Assess intake output and weight of the patient routinely.
Administer fluids judicially as fluid overload may lead to pulmonary and cardiac complications.
Follow fluid administering protocol strictly.
Look for fluid responsiveness.
Assess for signs of fluid overload such as edema, shortness of breath, jugular venous distension, crackles on lung auscultation or hepatomegaly (especially in children).
Monitor for radiographic changes of fluid overload such as pulmonary edema.
Monitor for perfusion targets including MAP>65mmHg, urine output >0.05ml/kg/hr. (adults), improvement of skin mottling, capillary refill, level of consciousness and serum lactate levels.
Restrict fluids if signs of fluid overload persist.
Nursing Diagnosis
Risk for cross infection to health care team members related to the infectious nature of the disease.
Goal
To prevent cross infection
Interventions
Perform meticulous hand hygiene following five moments of hand hygiene.
Follow respiratory hygiene and cough & mask etiquettes strictly.
Provide appropriate PPEs to each and every health care team members attending the patient based on the risk profile, activities, settings and dynamics of disease transmission.
Use water resistant and disposable PPEs.
Train and conduct mock drills on donning and doffing of PPEs.
Keep donning and doffing area separate.
Practice buddy approach to ensure the proper use of PPEs.
Handle respiratory secretions carefully.
Take extra cautious while assisting or performing aerosol generating procedures such as suctioning, ET intubation, nebulization etc. Aerosol generating procedures should be done in negative pressure rooms with at least 12 air changes per hour.
Disinfect all the surfaces (except metals), using 1% hypochlorite solution frequently. For disinfection of metals, use 70% isopropyl or ethanol.
Handle the linens carefully and soak them in 1 % hypochlorite solution before sending to laundry.
Follow COVID 19 Bio medical waste management protocols strictly.
Strictly adhere to the bio safety measures while handling and transporting the specimens.
Health care team members must ensure to maintain proper nutrition and hydration.
Health care team members having flu like symptoms, immunocompromised or pregnant females should not be posted to take care of COVID patients.
Make sure the entire staff that takes care of COVID patients is aware about infection control practices.
Report any direct or indirect accidental exposure to body fluids, secretions or excretions as per the hospital protocol.
Evaluation
This final step of the nursing process is vital to a positive patient outcome.
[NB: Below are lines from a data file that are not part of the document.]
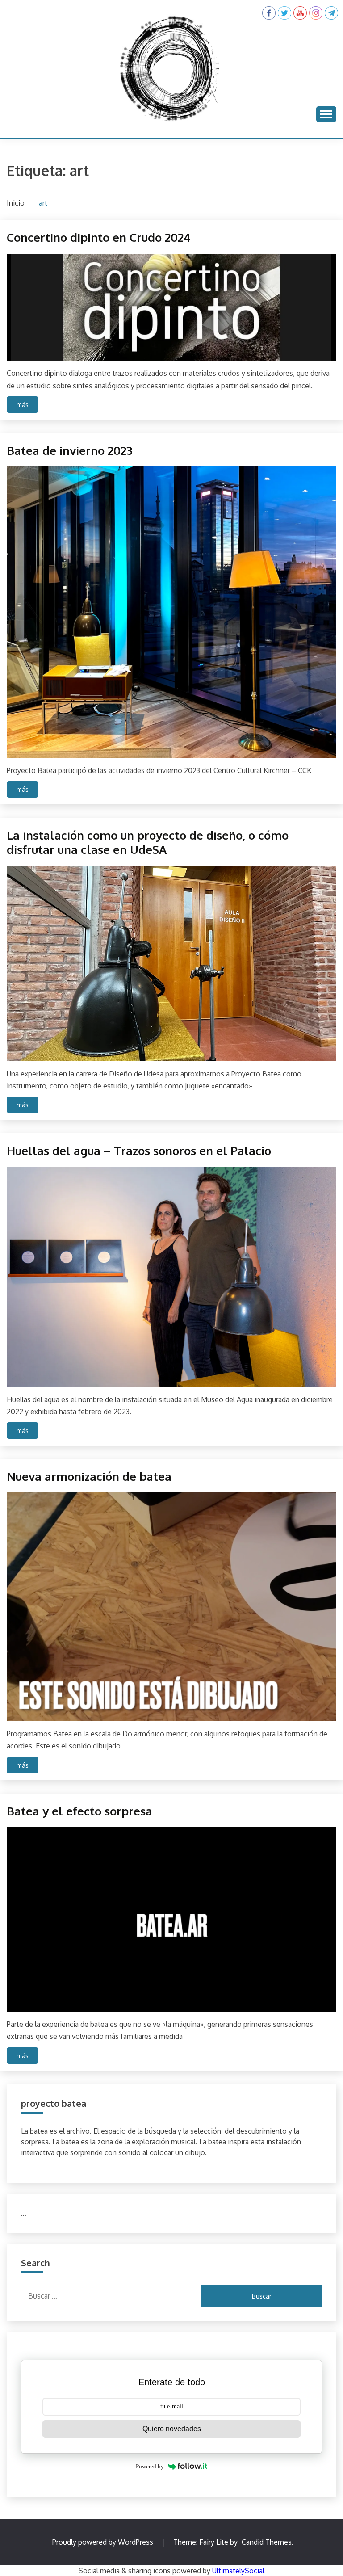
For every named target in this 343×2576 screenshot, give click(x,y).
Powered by (150, 2466)
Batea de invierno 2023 (70, 450)
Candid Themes (267, 2542)
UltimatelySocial (238, 2570)
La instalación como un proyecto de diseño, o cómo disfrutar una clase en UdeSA (148, 842)
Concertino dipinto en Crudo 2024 (99, 237)
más (23, 404)
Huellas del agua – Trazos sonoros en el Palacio (139, 1150)
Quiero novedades (171, 2429)
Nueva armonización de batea (89, 1476)
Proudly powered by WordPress (103, 2542)
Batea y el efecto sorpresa (79, 1810)
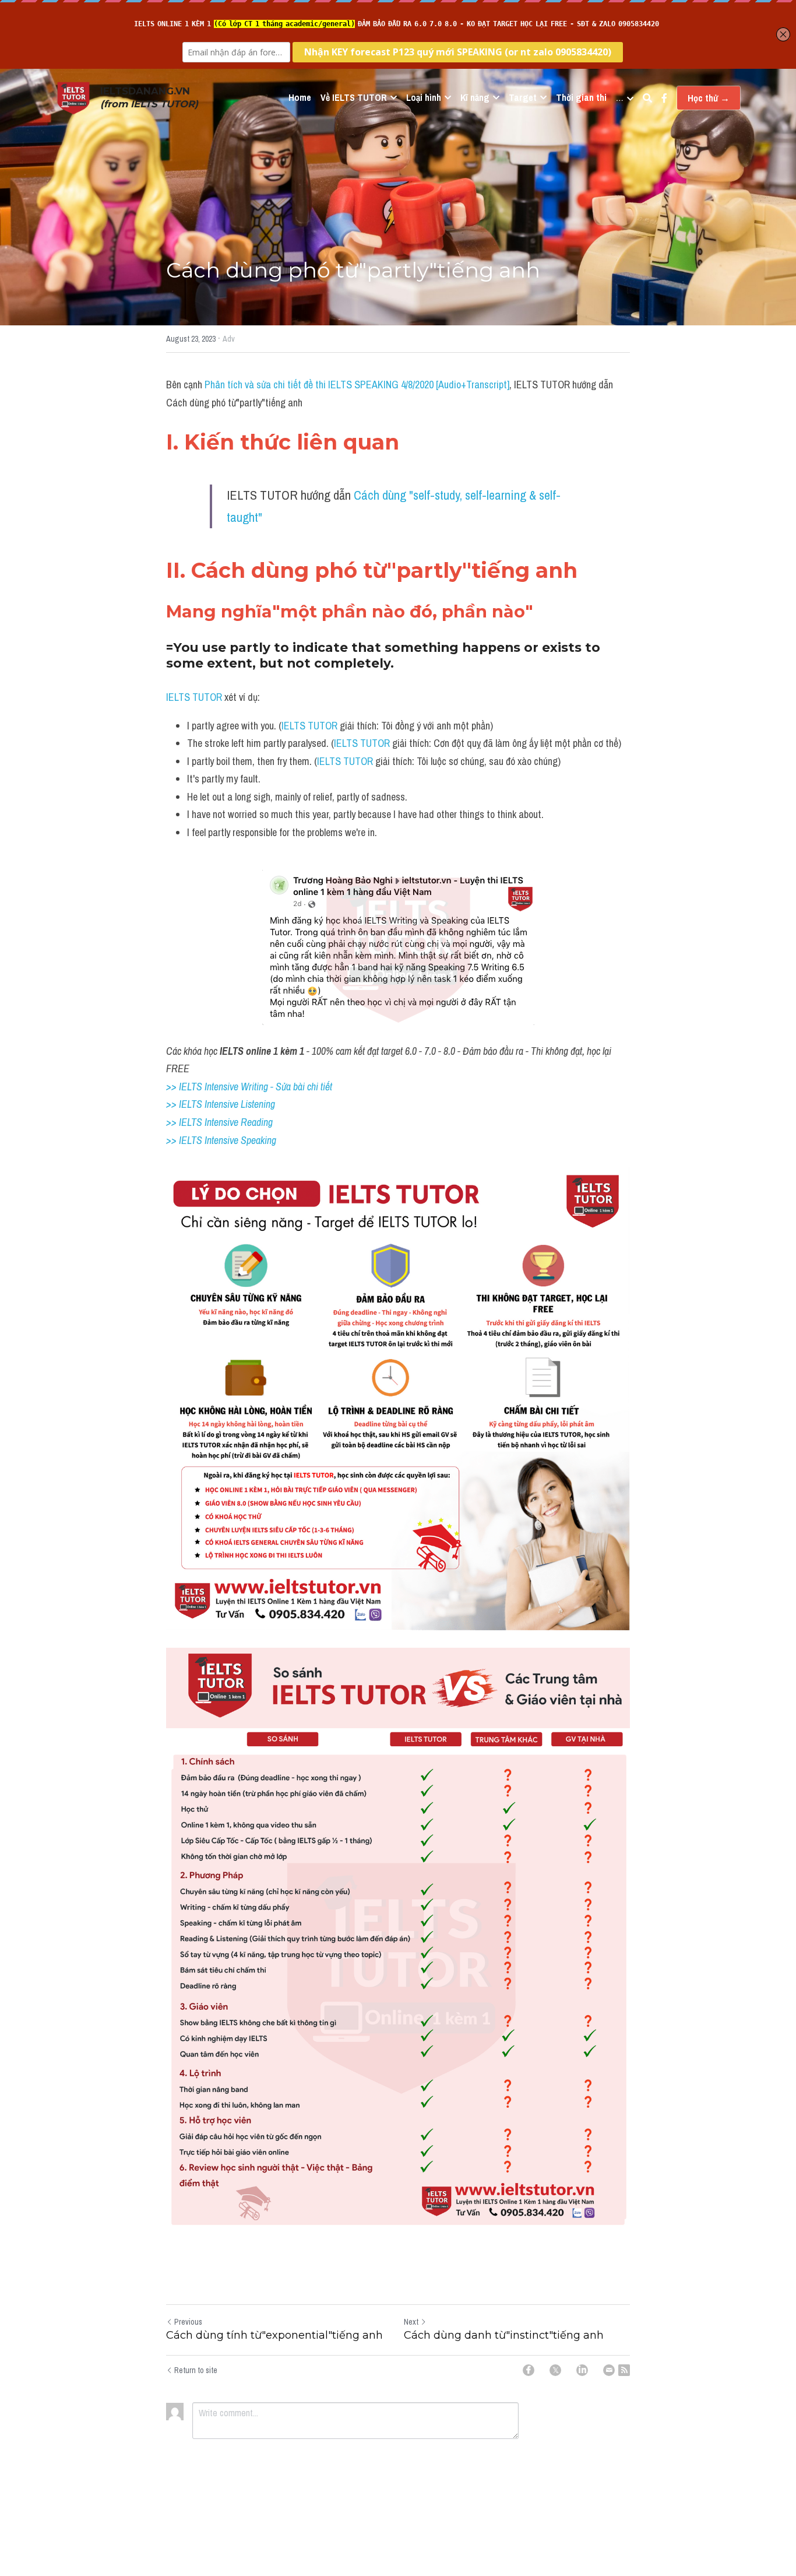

Evaluation is an ongoing process. Whenever a healthcare provider intervenes or implements care, they must reassess or evaluate to ensure the desired outcome has been met. Reassessment may frequently be needed depending upon overall patient condition. The plan of care may be adapted based on new assessment data. Nurses must ensure to evaluate the patients following each intervention to guide further planning and management.
Discharge Teaching
Make sure that patient and his/her family members understand the discharge instructions, need for follow up (if any) and warning signs for which to seek medical attention
Provide written discharge summary to the patient
Teach proper isolation technique, hand hygiene and cough etiquettes.
Explain the importance of quarantine to the patient.
Explain the medications prescribed to the patient with its side effects.
Describe how to wash hands, wear mask and disinfect surfaces at home.
CONCLUSION
Nurses being the frontline COVID warriors must have adequate knowledge and skills to manage COVID 19 cases effectively. They are required to keep themselves updated with the new guidelines on COVID 19 from authentic resources. This will improve their confidence in dealing with such cases and patient outcome as well. This review provides knowledge on nursing management of patients with COVID 19 based on the recent available information. This will be helpful in empowering the nursing task force to provide quality care to the patients and to deal with this pandemic in the best way possible.